• **Input material**:
╔══

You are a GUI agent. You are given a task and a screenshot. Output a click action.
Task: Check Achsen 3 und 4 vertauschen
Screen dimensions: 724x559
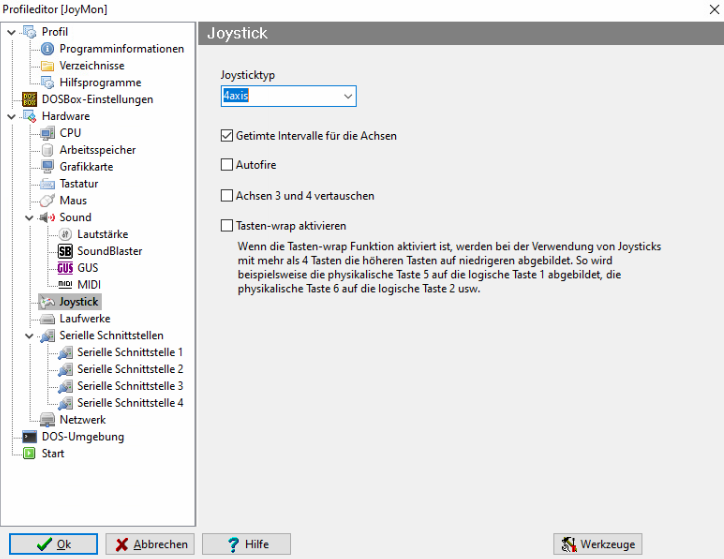pyautogui.click(x=226, y=196)
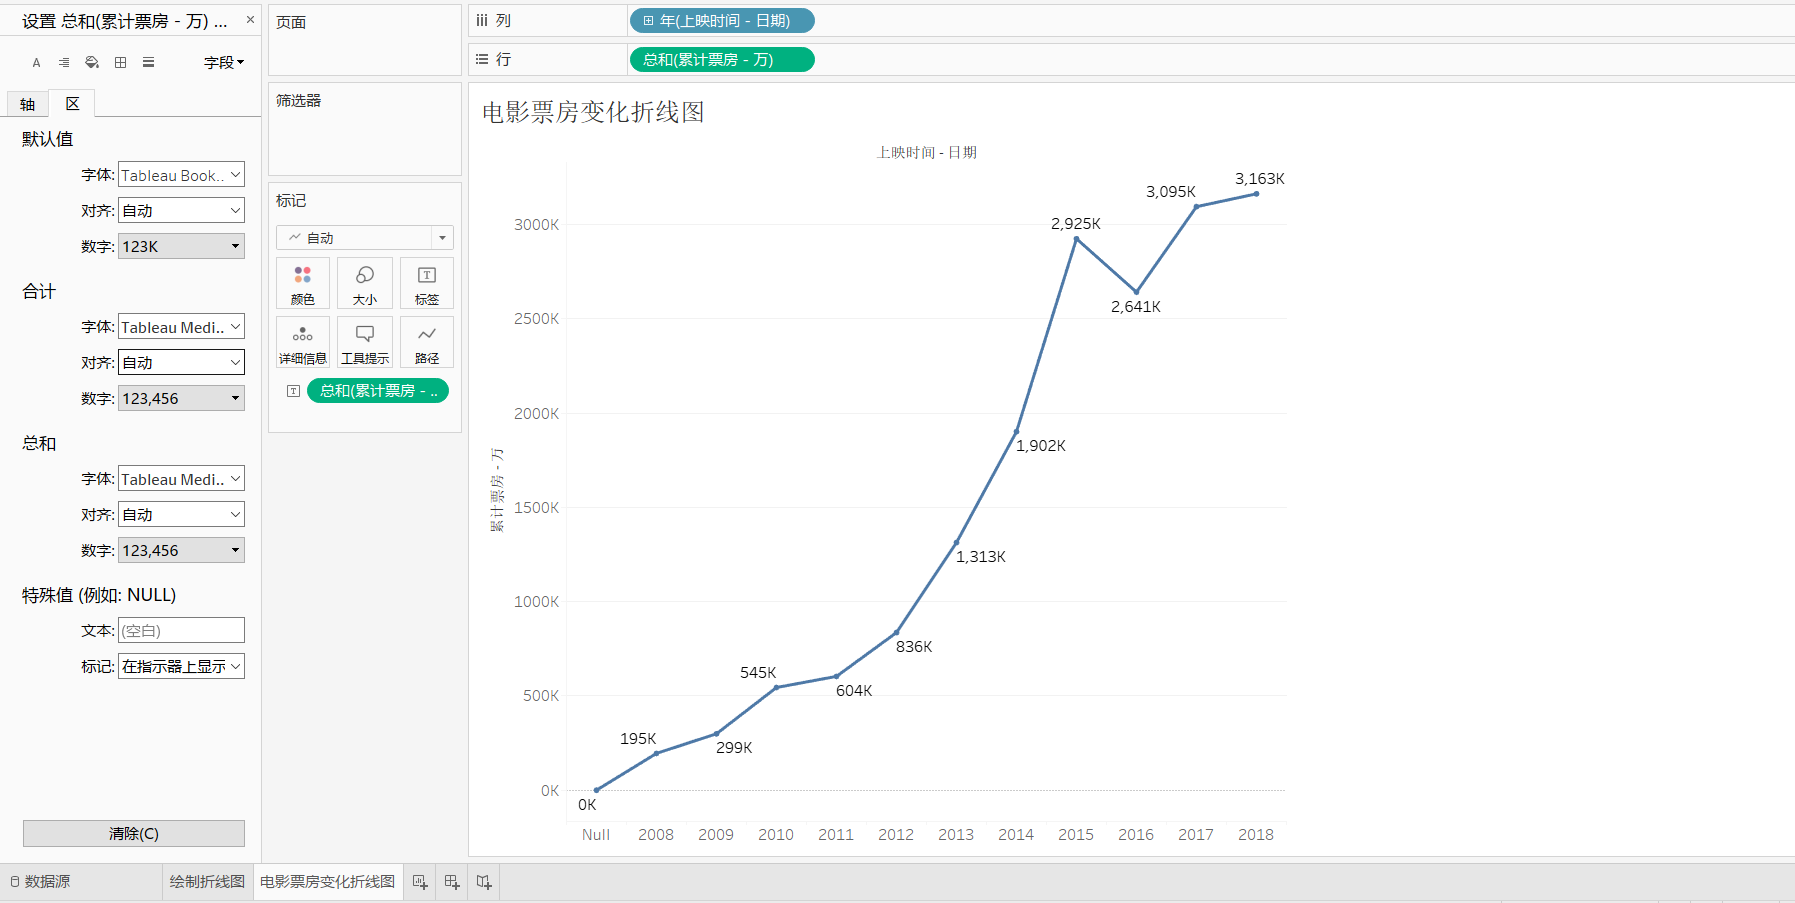Open the 字段 dropdown in the format pane
This screenshot has height=903, width=1795.
(222, 62)
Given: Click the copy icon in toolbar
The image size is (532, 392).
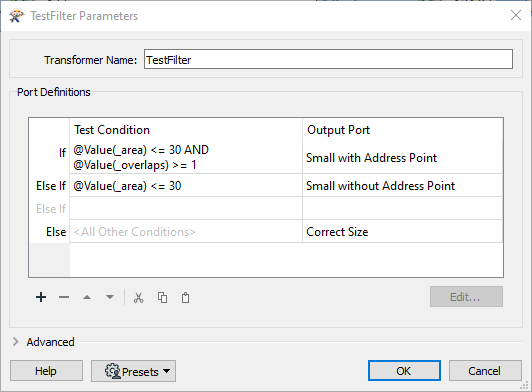Looking at the screenshot, I should pyautogui.click(x=162, y=298).
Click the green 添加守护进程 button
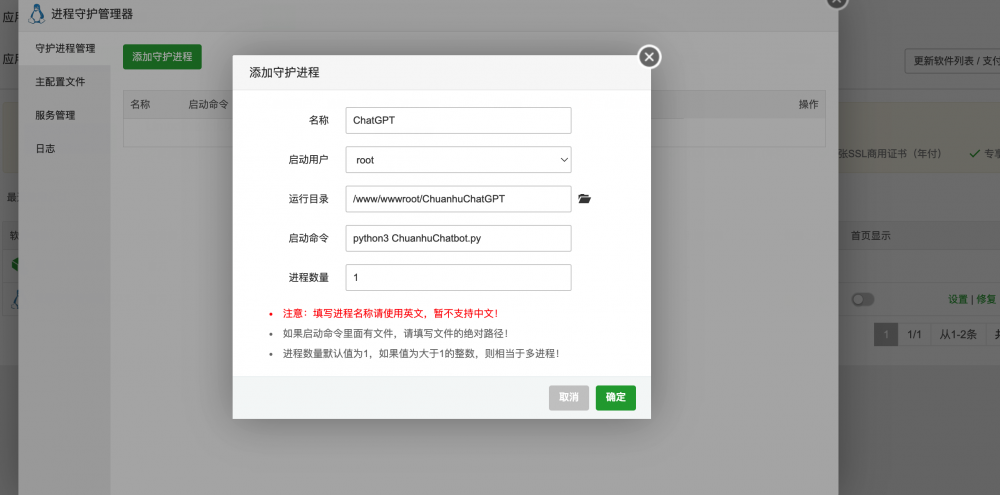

╚══

• **Written instruction**: Type out all of the entries above word for word, leaving out the pictures.

• **Task response**:
You are a GUI agent. You are given a task and a screenshot. Output a click action.
Task: Check Achsen 3 und 4 vertauschen
Screen dimensions: 724x559
pyautogui.click(x=226, y=196)
Open the 字段 dropdown in the format pane
This screenshot has height=903, width=1795.
(222, 62)
Given: Click the copy icon in toolbar
The image size is (532, 392).
Looking at the screenshot, I should pyautogui.click(x=162, y=298).
Click the green 添加守护进程 button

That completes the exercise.